The current system of medical interactions with patients does not foster trust or faith. When the doctor interacts more with his or her electronic tools than with the person before them, the patient’s sense of being treated by an interested, caring individual is tested. When the doctor’s examination is cursory, trust is challenged. When time constraints limit interaction with the physician, a patient’s belief in the doctor’s commitment to their health and well-being is shaken.
I don’t have a cure for the systemic challenges and the reality of current medical practice patterns, but I strongly believe that they play a significant role in communication issues around medical decision-making. I only know that when I was in practice, I didn’t interact with a computer in the presence of a patient. I didn’t limit time with patients. My examinations were thorough. I actually physically touched patients, and not through layers of clothing; the intimate nature of a doctor’s touch — yes, the laying on of hands — helped to establish the unique connection between us. It bred trust, faith, belief.
The personal aspects of Shared Decision-Making are more amenable to improvement than are the current structural or systemic ones. Showing respect for patients’ time is readily achieved without much organizational disruption. Using the permissible intimacy of physical contact establishes a unique relationship with a patient. Small things, like the touch of pulse-taking, the wrapping of a blood pressure cuff, the reassurance of a hand on a forearm, actually have meaningful benefits in establishing the trust and belief necessary for overcoming some of the barriers in coming to agreement on medical decisions.
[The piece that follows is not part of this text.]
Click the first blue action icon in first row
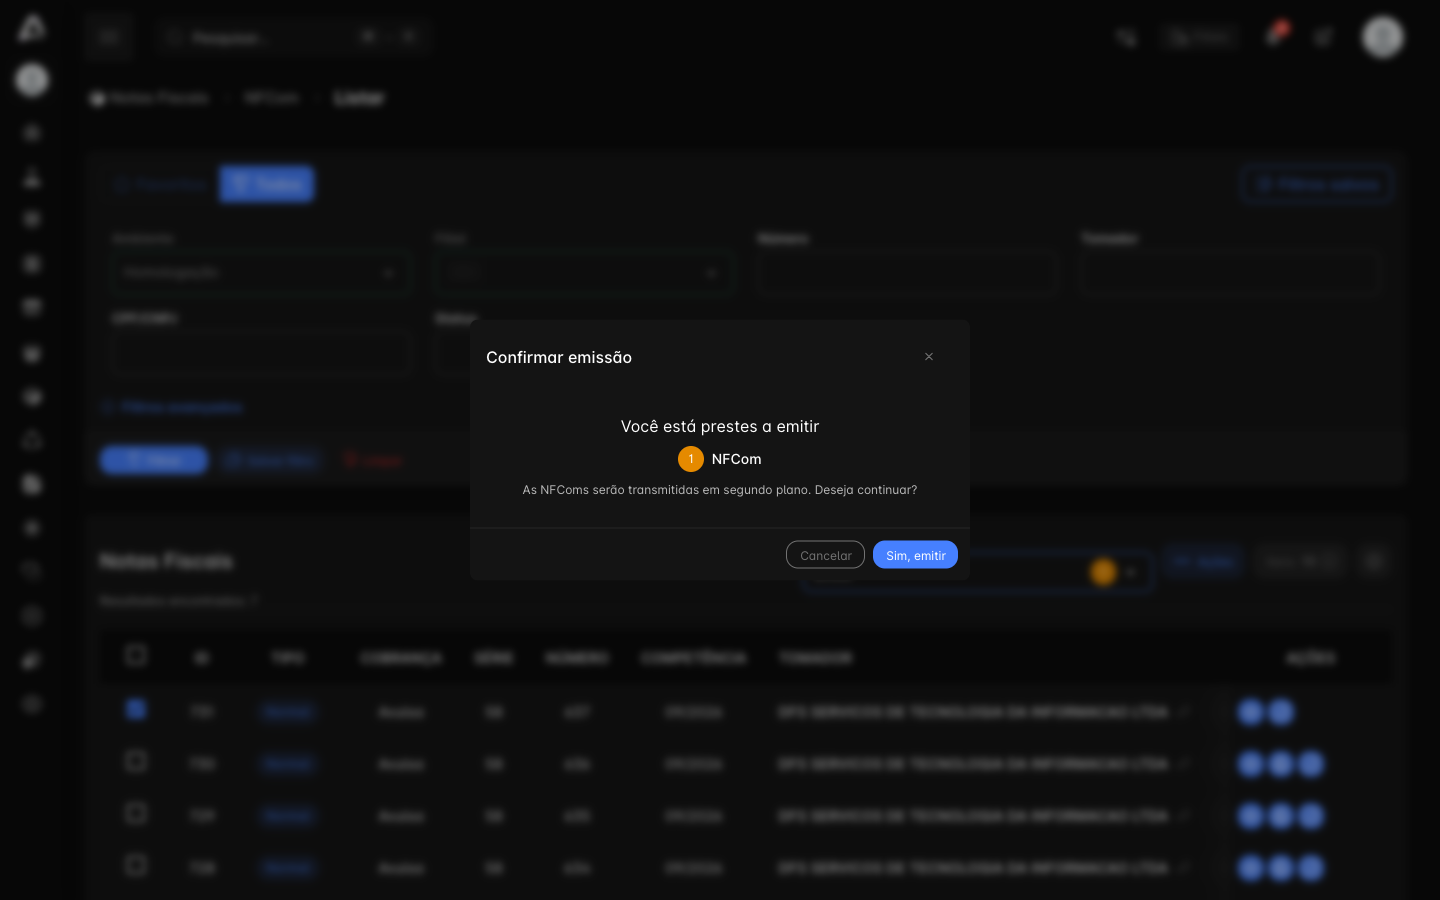Screen dimensions: 1440x900 [x=1250, y=712]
In an ideal world of Shared Decision-Making, both parties would have equal access to scientific, evidence-based information. Both parties would have equal background and training to understand the intricacies and nuances of proper treatment. In the real world, this is impossible. A patient, unless he or she is trained and educated in medicine, simply cannot have the knowledge and experience of a physician. By his or behavior, though, the doctor’s openness to the patient’s concerns, the willingness to engage with the patient, can be demonstrated.
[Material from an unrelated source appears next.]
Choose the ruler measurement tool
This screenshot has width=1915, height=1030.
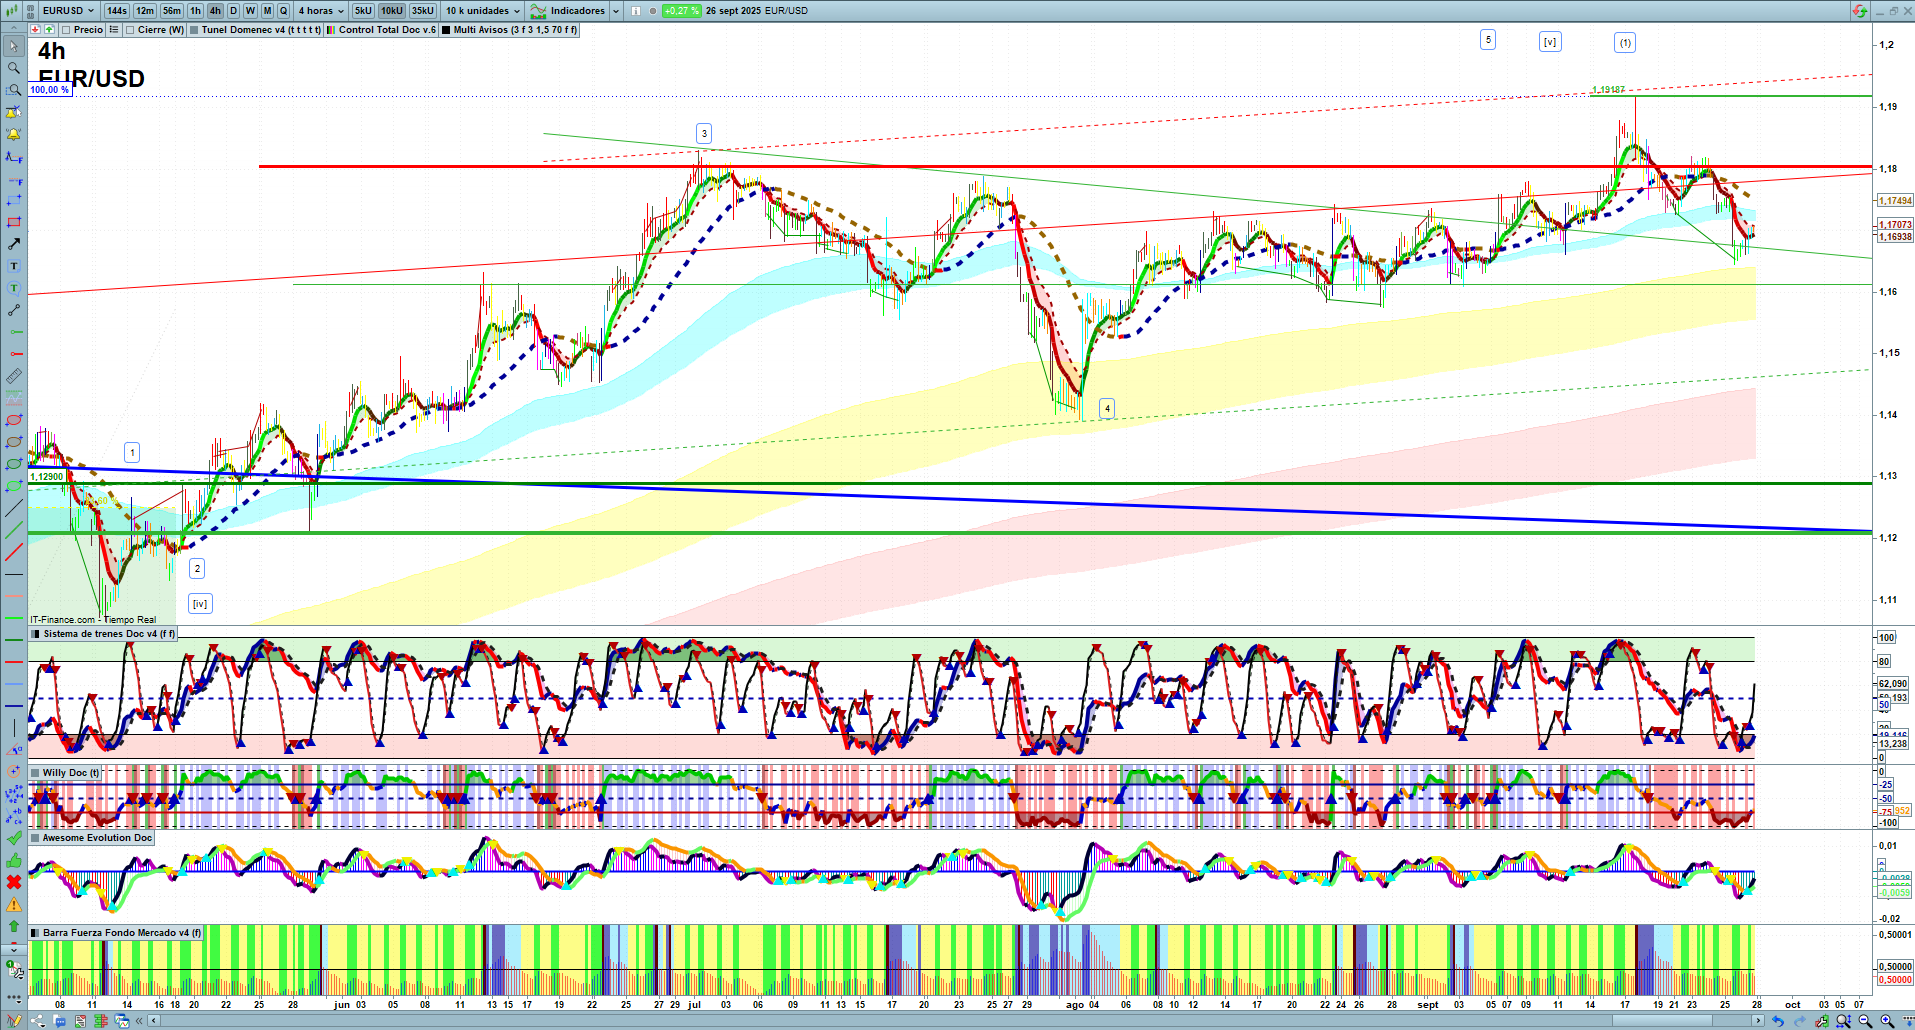[x=14, y=376]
In my medical school training, only a privileged few of us were permitted to see some of the private hospitalized patients with the eminent faculty physicians who cared for them. We were instructed to never approach a patient too closely unless necessary for a particular examination. Touching a patient’s hand or arm while conversing was forbidden. And never, we were told, touch a patient’s bed; never “invade” their space. I thought it was nonsense even then, an off-putting notion. It was a missed opportunity to share, in some small way, their experience.
I have written before about the dying patient who had seen five more- experienced cardiologists than I, and who steadfastly refused the life-saving surgery that each specialist correctly recommended. He said only that he was too afraid of the operation. Just understanding that allowed me to offer the same opinion as the other doctors, but in a way that the patient accepted. When I asked why he agreed to the surgery when he had refused it five times, he simply said, “Nobody ever put it to me that way before.”
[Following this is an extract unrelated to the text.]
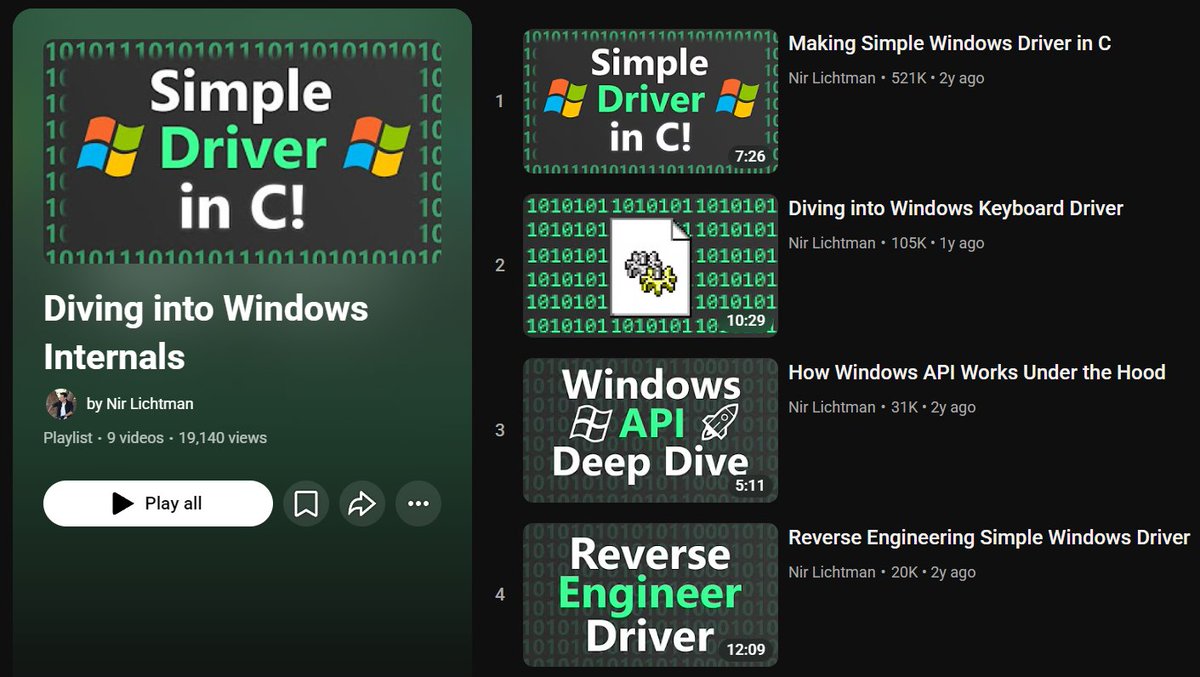
Task: Click the play triangle inside Play all
Action: (122, 503)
Medical decision-making occurs every day, in nearly every encounter with a patient. It’s always been a shared issue, although there may be ultimate disagreement among the parties. In most instances, the doctor really knows best about the actual medical science, but the patient has his or her own feelings, concerns, beliefs and ideas that properly influence their ultimate decision about what to do. Communication has always been the answer, and we have tools and abilities to make it better.
George Bernard Shaw is credited (incorrectly, according to some) with the insightful observation that “The biggest problem in communication is the illusion that it has taken place.”
We can, all of us, patients and doctors alike, ensure that in medical decision-making, it does in fact take place.